**Task to carry out**. Repeat the entries exactly as they stand.

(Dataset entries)
+++++

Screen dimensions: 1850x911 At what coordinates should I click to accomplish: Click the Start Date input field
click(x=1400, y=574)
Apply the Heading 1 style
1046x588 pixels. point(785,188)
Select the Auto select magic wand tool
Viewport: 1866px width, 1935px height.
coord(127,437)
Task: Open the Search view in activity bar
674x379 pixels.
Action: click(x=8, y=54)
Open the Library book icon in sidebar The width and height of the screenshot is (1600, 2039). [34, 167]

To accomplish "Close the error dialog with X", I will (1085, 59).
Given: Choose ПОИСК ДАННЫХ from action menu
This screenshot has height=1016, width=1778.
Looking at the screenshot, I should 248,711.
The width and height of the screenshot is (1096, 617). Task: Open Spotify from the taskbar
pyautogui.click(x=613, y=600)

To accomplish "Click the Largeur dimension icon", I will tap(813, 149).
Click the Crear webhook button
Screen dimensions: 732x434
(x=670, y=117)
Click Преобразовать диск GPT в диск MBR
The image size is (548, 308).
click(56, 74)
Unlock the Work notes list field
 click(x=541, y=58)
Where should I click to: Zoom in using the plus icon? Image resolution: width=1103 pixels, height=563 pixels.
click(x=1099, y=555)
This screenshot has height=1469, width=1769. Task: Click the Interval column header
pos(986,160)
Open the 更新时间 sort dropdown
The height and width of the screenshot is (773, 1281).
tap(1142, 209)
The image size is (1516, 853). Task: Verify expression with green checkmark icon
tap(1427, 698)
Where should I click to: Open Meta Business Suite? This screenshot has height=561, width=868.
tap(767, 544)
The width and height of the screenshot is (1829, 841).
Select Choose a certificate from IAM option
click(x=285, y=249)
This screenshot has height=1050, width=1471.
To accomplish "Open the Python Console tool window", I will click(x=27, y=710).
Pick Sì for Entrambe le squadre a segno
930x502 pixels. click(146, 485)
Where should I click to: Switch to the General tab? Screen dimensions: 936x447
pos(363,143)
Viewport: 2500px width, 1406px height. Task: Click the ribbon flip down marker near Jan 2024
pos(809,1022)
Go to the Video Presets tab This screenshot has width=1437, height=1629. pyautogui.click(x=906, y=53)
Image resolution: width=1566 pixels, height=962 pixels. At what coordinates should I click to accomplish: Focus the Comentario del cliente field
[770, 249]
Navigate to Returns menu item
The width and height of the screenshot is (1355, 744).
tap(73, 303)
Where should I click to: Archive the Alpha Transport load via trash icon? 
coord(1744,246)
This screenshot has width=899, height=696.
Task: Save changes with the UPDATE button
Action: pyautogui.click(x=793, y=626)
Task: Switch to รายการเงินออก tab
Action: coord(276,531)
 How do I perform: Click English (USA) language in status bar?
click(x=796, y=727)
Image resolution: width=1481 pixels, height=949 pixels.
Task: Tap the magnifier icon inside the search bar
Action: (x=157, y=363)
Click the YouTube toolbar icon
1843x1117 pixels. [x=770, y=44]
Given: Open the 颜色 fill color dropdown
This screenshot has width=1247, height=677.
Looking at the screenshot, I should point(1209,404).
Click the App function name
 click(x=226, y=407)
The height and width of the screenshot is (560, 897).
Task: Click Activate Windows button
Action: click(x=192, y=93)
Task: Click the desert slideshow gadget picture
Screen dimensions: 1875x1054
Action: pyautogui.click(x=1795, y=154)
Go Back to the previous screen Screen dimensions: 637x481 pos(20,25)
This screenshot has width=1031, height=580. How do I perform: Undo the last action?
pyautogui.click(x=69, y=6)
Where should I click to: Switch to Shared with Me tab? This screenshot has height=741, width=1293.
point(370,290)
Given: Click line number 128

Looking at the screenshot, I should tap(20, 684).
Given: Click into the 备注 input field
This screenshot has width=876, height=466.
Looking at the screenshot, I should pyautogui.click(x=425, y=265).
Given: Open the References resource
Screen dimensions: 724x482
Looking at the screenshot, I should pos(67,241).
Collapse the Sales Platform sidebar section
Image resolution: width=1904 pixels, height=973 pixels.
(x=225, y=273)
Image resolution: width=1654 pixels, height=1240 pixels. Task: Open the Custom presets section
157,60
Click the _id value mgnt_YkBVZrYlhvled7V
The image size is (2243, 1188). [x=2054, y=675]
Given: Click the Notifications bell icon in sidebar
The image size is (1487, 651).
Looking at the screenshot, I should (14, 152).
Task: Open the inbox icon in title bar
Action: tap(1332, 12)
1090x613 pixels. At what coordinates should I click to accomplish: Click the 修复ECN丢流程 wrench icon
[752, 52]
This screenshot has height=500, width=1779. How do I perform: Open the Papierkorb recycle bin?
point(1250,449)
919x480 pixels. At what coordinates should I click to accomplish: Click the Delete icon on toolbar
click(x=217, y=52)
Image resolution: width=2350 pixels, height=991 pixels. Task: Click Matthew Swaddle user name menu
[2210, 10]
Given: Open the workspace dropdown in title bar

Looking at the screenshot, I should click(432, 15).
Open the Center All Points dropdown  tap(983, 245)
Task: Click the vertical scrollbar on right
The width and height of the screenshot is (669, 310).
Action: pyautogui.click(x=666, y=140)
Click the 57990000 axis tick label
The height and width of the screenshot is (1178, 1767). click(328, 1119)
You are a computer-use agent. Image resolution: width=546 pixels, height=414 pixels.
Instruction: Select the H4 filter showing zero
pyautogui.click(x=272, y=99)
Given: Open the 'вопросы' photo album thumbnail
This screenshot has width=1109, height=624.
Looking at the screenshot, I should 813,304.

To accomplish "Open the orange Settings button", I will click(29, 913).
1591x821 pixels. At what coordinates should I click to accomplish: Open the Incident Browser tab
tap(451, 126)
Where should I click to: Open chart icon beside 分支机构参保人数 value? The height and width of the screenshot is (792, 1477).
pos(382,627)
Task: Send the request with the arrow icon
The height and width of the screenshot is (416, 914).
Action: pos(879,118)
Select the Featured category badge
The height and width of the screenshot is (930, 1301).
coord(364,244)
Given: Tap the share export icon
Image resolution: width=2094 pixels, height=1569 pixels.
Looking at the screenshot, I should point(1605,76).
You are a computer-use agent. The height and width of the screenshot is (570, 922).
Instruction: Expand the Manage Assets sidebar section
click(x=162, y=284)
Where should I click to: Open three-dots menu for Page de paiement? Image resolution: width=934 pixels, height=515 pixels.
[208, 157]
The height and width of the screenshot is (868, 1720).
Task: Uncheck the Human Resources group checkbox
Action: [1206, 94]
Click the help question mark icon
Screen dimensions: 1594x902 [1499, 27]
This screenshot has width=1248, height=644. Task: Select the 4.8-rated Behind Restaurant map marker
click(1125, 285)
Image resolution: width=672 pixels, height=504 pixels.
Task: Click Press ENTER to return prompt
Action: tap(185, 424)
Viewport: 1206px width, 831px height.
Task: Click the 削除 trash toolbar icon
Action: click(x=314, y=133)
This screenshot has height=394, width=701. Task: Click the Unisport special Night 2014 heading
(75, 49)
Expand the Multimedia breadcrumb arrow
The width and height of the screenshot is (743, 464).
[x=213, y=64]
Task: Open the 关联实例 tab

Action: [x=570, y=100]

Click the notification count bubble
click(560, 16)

+++++

**Exercise response**.
Screen dimensions: 1850x911 At what coordinates should I click to accomplish: Click the Start Date input field
click(x=1400, y=574)
Apply the Heading 1 style
1046x588 pixels. point(785,188)
Select the Auto select magic wand tool
Viewport: 1866px width, 1935px height.
coord(127,437)
Task: Open the Search view in activity bar
674x379 pixels.
Action: click(x=8, y=54)
Open the Library book icon in sidebar The width and height of the screenshot is (1600, 2039). [34, 167]

To accomplish "Close the error dialog with X", I will (1085, 59).
Given: Choose ПОИСК ДАННЫХ from action menu
This screenshot has height=1016, width=1778.
Looking at the screenshot, I should 248,711.
The width and height of the screenshot is (1096, 617). Task: Open Spotify from the taskbar
pyautogui.click(x=613, y=600)

To accomplish "Click the Largeur dimension icon", I will tap(813, 149).
Click the Crear webhook button
Screen dimensions: 732x434
(x=670, y=117)
Click Преобразовать диск GPT в диск MBR
The image size is (548, 308).
click(56, 74)
Unlock the Work notes list field
 click(x=541, y=58)
Where should I click to: Zoom in using the plus icon? Image resolution: width=1103 pixels, height=563 pixels.
click(x=1099, y=555)
This screenshot has height=1469, width=1769. Task: Click the Interval column header
pos(986,160)
Open the 更新时间 sort dropdown
The height and width of the screenshot is (773, 1281).
tap(1142, 209)
The image size is (1516, 853). Task: Verify expression with green checkmark icon
tap(1427, 698)
Where should I click to: Open Meta Business Suite? This screenshot has height=561, width=868.
tap(767, 544)
The width and height of the screenshot is (1829, 841).
Select Choose a certificate from IAM option
click(x=285, y=249)
This screenshot has height=1050, width=1471.
To accomplish "Open the Python Console tool window", I will click(x=27, y=710).
Pick Sì for Entrambe le squadre a segno
930x502 pixels. click(146, 485)
Where should I click to: Switch to the General tab? Screen dimensions: 936x447
pos(363,143)
Viewport: 2500px width, 1406px height. Task: Click the ribbon flip down marker near Jan 2024
pos(809,1022)
Go to the Video Presets tab This screenshot has width=1437, height=1629. pyautogui.click(x=906, y=53)
Image resolution: width=1566 pixels, height=962 pixels. At what coordinates should I click to accomplish: Focus the Comentario del cliente field
[770, 249]
Navigate to Returns menu item
The width and height of the screenshot is (1355, 744).
tap(73, 303)
Where should I click to: Archive the Alpha Transport load via trash icon? 
coord(1744,246)
This screenshot has width=899, height=696.
Task: Save changes with the UPDATE button
Action: pyautogui.click(x=793, y=626)
Task: Switch to รายการเงินออก tab
Action: coord(276,531)
 How do I perform: Click English (USA) language in status bar?
click(x=796, y=727)
Image resolution: width=1481 pixels, height=949 pixels.
Task: Tap the magnifier icon inside the search bar
Action: (x=157, y=363)
Click the YouTube toolbar icon
1843x1117 pixels. [x=770, y=44]
Given: Open the 颜色 fill color dropdown
This screenshot has width=1247, height=677.
Looking at the screenshot, I should point(1209,404).
Click the App function name
 click(x=226, y=407)
The height and width of the screenshot is (560, 897).
Task: Click Activate Windows button
Action: click(x=192, y=93)
Task: Click the desert slideshow gadget picture
Screen dimensions: 1875x1054
Action: pyautogui.click(x=1795, y=154)
Go Back to the previous screen Screen dimensions: 637x481 pos(20,25)
This screenshot has width=1031, height=580. How do I perform: Undo the last action?
pyautogui.click(x=69, y=6)
Where should I click to: Switch to Shared with Me tab? This screenshot has height=741, width=1293.
point(370,290)
Given: Click line number 128

Looking at the screenshot, I should tap(20, 684).
Given: Click into the 备注 input field
This screenshot has width=876, height=466.
Looking at the screenshot, I should pyautogui.click(x=425, y=265).
Given: Open the References resource
Screen dimensions: 724x482
Looking at the screenshot, I should pos(67,241).
Collapse the Sales Platform sidebar section
Image resolution: width=1904 pixels, height=973 pixels.
(x=225, y=273)
Image resolution: width=1654 pixels, height=1240 pixels. Task: Open the Custom presets section
157,60
Click the _id value mgnt_YkBVZrYlhvled7V
The image size is (2243, 1188). [x=2054, y=675]
Given: Click the Notifications bell icon in sidebar
The image size is (1487, 651).
Looking at the screenshot, I should (14, 152).
Task: Open the inbox icon in title bar
Action: tap(1332, 12)
1090x613 pixels. At what coordinates should I click to accomplish: Click the 修复ECN丢流程 wrench icon
[752, 52]
This screenshot has height=500, width=1779. How do I perform: Open the Papierkorb recycle bin?
point(1250,449)
919x480 pixels. At what coordinates should I click to accomplish: Click the Delete icon on toolbar
click(x=217, y=52)
Image resolution: width=2350 pixels, height=991 pixels. Task: Click Matthew Swaddle user name menu
[2210, 10]
Given: Open the workspace dropdown in title bar

Looking at the screenshot, I should click(432, 15).
Open the Center All Points dropdown  tap(983, 245)
Task: Click the vertical scrollbar on right
The width and height of the screenshot is (669, 310).
Action: pyautogui.click(x=666, y=140)
Click the 57990000 axis tick label
The height and width of the screenshot is (1178, 1767). click(328, 1119)
You are a computer-use agent. Image resolution: width=546 pixels, height=414 pixels.
Instruction: Select the H4 filter showing zero
pyautogui.click(x=272, y=99)
Given: Open the 'вопросы' photo album thumbnail
This screenshot has width=1109, height=624.
Looking at the screenshot, I should 813,304.

To accomplish "Open the orange Settings button", I will click(29, 913).
1591x821 pixels. At what coordinates should I click to accomplish: Open the Incident Browser tab
tap(451, 126)
Where should I click to: Open chart icon beside 分支机构参保人数 value? The height and width of the screenshot is (792, 1477).
pos(382,627)
Task: Send the request with the arrow icon
The height and width of the screenshot is (416, 914).
Action: pos(879,118)
Select the Featured category badge
The height and width of the screenshot is (930, 1301).
coord(364,244)
Given: Tap the share export icon
Image resolution: width=2094 pixels, height=1569 pixels.
Looking at the screenshot, I should point(1605,76).
You are a computer-use agent. The height and width of the screenshot is (570, 922).
Instruction: Expand the Manage Assets sidebar section
click(x=162, y=284)
Where should I click to: Open three-dots menu for Page de paiement? Image resolution: width=934 pixels, height=515 pixels.
[208, 157]
The height and width of the screenshot is (868, 1720).
Task: Uncheck the Human Resources group checkbox
Action: [1206, 94]
Click the help question mark icon
Screen dimensions: 1594x902 [1499, 27]
This screenshot has width=1248, height=644. Task: Select the 4.8-rated Behind Restaurant map marker
click(1125, 285)
Image resolution: width=672 pixels, height=504 pixels.
Task: Click Press ENTER to return prompt
Action: tap(185, 424)
Viewport: 1206px width, 831px height.
Task: Click the 削除 trash toolbar icon
Action: click(x=314, y=133)
This screenshot has height=394, width=701. Task: Click the Unisport special Night 2014 heading
(75, 49)
Expand the Multimedia breadcrumb arrow
The width and height of the screenshot is (743, 464).
[x=213, y=64]
Task: Open the 关联实例 tab

Action: [x=570, y=100]

Click the notification count bubble
click(560, 16)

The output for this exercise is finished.